▶ **ACCIÓN REQUERIDA 1**:
Responde con datos del texto sobre Julio Ramón y su hijo:
(a) ¿Qué le preguntó Alida a Julio Ramón cuando él regresó a casa?
(b) ¿Qué hacía el hijo cuando ocurrió el descuido de su padre?
(c) ¿Dónde podía sentarse Julio Ramón durante horas viendo pasar a la gente?
▶ **ACCIÓN REQUERIDA 2**: Prolonga el texto sobre Julio Ramón y su hijo a partir de su última oración.

▶ **TEXTO SELECCIONADO**:
>>>>

Una hora después, al regresar Julio Ramón a casa, Alida lo miró alarmada y le preguntó: “¿Y Julito? ¿Dónde está?”. Al escritor se le heló la sangre, pero enseguida dio media vuelta y echó a correr en pos del hijo olvidado.
¿Te acuerdas de ese incidente?
No, no – sonríe Julio –. Yo estaba jugando, no me di cuenta. Solo me enteré de aquel descuido de mi padre años más tarde.
La anécdota, ni que decir tiene, no pretende ilustrar lo bueno o mal padre que pudo haber sido Julio Ramón. Pero a lo mejor, de alguna manera, da cuenta de la naturaleza absorta del hombre que fue: un individuo observador del mundo que pasaba delante de sus narices –podía sentarse horas en la terraza de un café de Saint Germain viendo pasar a la gente– y, a la vez, alguien reconcentrado, o peor aún, incurablemente distraído.

<<<<

▶ **LISTADO DE DATOS**:

>>>>

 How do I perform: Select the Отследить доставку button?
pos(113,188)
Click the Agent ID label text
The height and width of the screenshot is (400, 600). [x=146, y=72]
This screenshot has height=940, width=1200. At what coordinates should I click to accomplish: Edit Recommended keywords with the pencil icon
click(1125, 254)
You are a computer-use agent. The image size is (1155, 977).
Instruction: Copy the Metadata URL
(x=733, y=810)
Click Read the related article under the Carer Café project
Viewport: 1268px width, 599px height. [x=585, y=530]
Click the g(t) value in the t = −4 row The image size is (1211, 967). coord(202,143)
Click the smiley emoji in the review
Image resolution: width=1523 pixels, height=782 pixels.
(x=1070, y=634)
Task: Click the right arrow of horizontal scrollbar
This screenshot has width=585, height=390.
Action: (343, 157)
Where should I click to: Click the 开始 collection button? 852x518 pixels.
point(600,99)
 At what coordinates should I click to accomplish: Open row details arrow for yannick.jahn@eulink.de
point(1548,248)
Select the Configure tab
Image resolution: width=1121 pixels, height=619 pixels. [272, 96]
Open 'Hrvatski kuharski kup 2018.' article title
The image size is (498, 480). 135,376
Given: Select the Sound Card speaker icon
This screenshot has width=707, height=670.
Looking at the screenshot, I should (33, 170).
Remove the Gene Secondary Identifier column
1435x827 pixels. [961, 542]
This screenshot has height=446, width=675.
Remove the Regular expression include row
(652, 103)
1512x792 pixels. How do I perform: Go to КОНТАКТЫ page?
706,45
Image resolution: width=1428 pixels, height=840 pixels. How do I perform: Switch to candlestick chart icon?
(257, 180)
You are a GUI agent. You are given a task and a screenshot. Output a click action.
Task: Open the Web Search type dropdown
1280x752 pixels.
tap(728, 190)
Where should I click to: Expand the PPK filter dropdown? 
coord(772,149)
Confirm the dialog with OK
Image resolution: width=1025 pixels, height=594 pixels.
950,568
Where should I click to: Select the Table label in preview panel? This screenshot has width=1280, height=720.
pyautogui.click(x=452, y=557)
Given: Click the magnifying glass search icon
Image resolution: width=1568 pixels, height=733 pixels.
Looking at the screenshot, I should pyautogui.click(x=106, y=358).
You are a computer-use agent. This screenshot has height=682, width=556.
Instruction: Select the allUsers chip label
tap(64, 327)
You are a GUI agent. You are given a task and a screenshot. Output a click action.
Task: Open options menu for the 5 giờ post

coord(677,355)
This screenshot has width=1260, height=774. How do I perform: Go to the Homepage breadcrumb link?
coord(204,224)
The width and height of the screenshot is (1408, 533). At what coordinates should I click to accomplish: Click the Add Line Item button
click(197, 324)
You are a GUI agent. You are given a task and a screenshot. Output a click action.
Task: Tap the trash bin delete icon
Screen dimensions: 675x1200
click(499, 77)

<<<<

▶ **RESPUESTA 1**:
(a) "¿Y Julito? ¿Dónde está?"
(b) Estaba jugando.
(c) En la terraza de un café de Saint Germain.

▶ **RESPUESTA 2**:
¿Qué noticia habría estado leyendo Julio Ramón para olvidar a Julito?
(Por entonces, en la vida familiar y amical, se le llamaba Julito a Julio Ribeyro, para diferenciarlo de su padre; y este trato todavía se mantiene). Eso no se sabrá nunca. Pero lo que sí queda claro es que Julio Ramón era un padre afectuoso, que pasaba mucho tiempo en casa, sobre todo después de 1973, año en que el escritor se reponía de las terribles cirugías que le impuso un cáncer, y que, en lo sucesivo, mermó mucho sus energías, aunque lo convertiría en el peruano más delgado y elegante de París.
Julito Ribeyro creció viendo a su padre en la sala de su casa, leyendo y escuchando música clásica. Rara vez lo veía escribir. Julito deduce que debía de hacerlo de noche, mientras todos dormían. Pero recuerda hasta hoy la presencia paterna, tan constante, como un grato recuerdo.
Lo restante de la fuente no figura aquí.